The ln command creates both hard and soft (symbolic) links (Section 10.4). If by some strange chance you're using Minix or some other Unix that doesn't have symlinks, then ln won't have the -s option.
% ln filename linkname . . . To create a hard link % ln -s filename linkname . . . To create a symbolic link
If creating a hard link, filename must already exist, or you will get an error message. On many versions of ln, linkname must not exist -- if it does, you will also get an error. On other versions, linkname may already exist; if you are allowed to write the file, ln destroys its old contents and creates your link. If you don't have write access for linkname, ln asks whether it is okay to override the file's protection. For example:
% ln foo bar ln: override protection 444 for bar? y
Typing y gives ln permission to destroy the file bar and create the link. Note that this will still fail if you don't have write access to the directory.

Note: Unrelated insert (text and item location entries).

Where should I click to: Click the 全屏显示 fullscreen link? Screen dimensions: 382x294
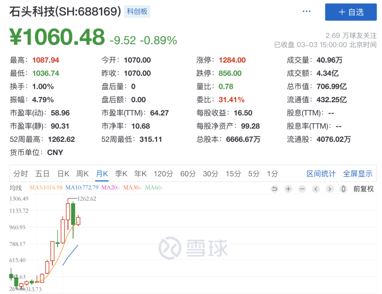[x=358, y=173]
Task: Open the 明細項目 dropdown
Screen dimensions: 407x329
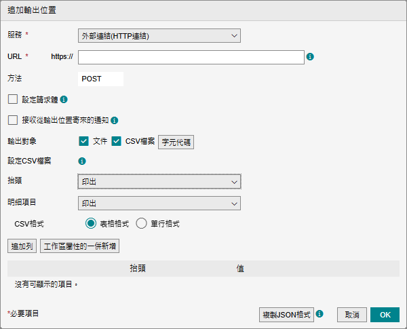Action: click(159, 204)
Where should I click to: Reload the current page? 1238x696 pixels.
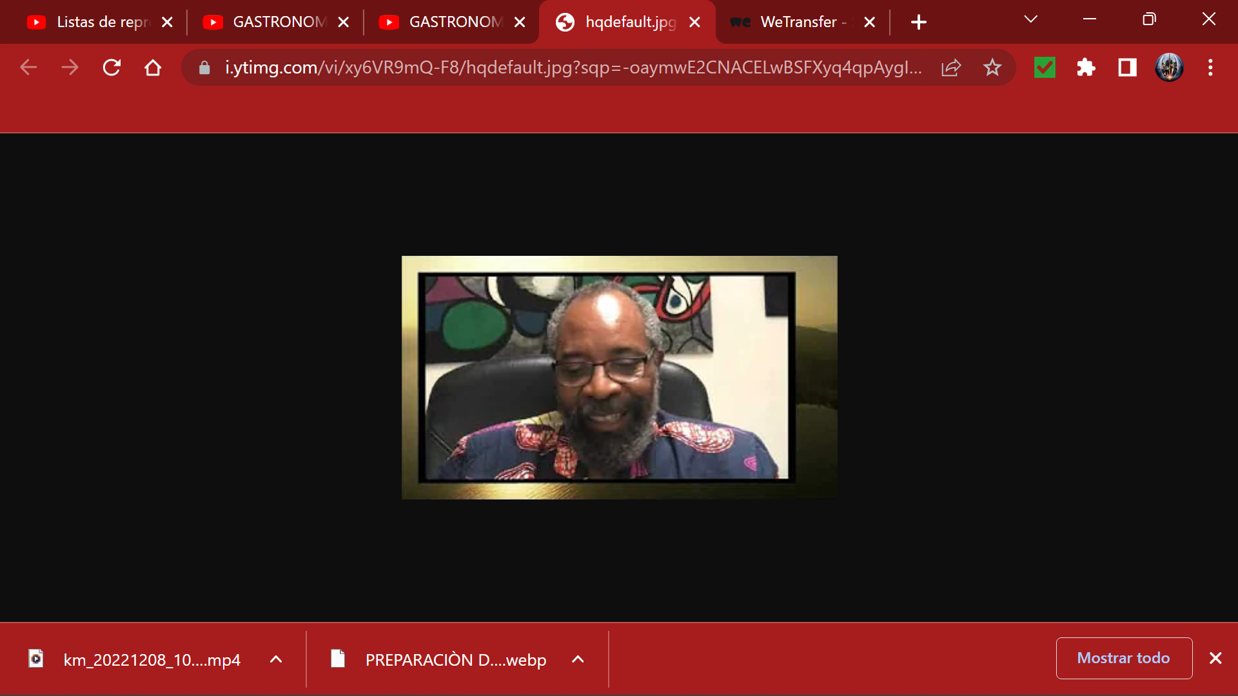(112, 68)
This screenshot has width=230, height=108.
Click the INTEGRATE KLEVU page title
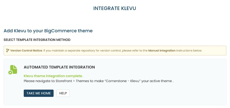pos(115,8)
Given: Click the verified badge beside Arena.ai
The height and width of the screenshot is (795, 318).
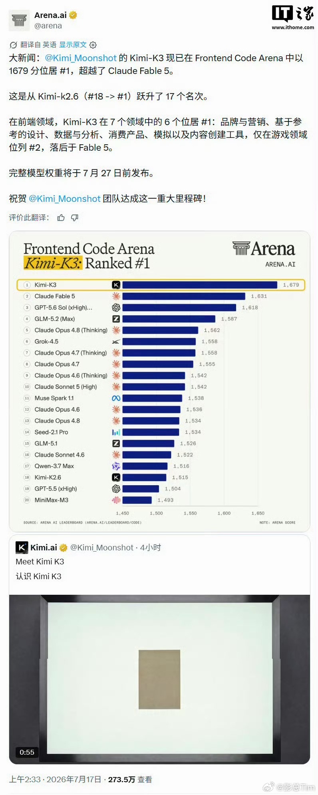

You are allowed to omit the linkname argument from the ln command. In this case, ln takes the last component of filename (i.e., everything after the last slash) and uses it for linkname. Of course, this assumes that filename doesn't refer to the current directory. If it does, the command fails because the link already exists. For example, the following commands are the same:
.. Section 1.16
% ln -s ../archive/file.c file.c % ln -s ../archive/file.c
Both create a link from file.c in the current directory to ../archive/file.c. ln also lets you create a group of links with one command, provided that all of the links are in the same directory. Here's how:
% ln file1 file2 file3 ... filen directory
This command uses the filename from each pathname (after the last slash) as each link's name. It then creates all the links within the given directory. For example, the first of the following commands is equivalent to the next two:
. Section 1.16
% ln ../s/f1 ../s/f2 current % ln ../s/f1 current/f1 % ln ../s/f2 current/f2
You can replace this list of files with a wildcard expression (Section 33.2), as in:
% ln -s ../newversion/*.[ch]
Note that symbolic links can get out-of-date (Section 10.6). Hard links can also be "broken" in some situations. For example, a text editor might rename the link textfile to textfile.bak then create a new textfile during editing. Previous links to textfile will now give you textfile.bak. To track down this problem, find the links (Section 9.24) to each file.
To remove a link, either hard or symbolic, use the rm command.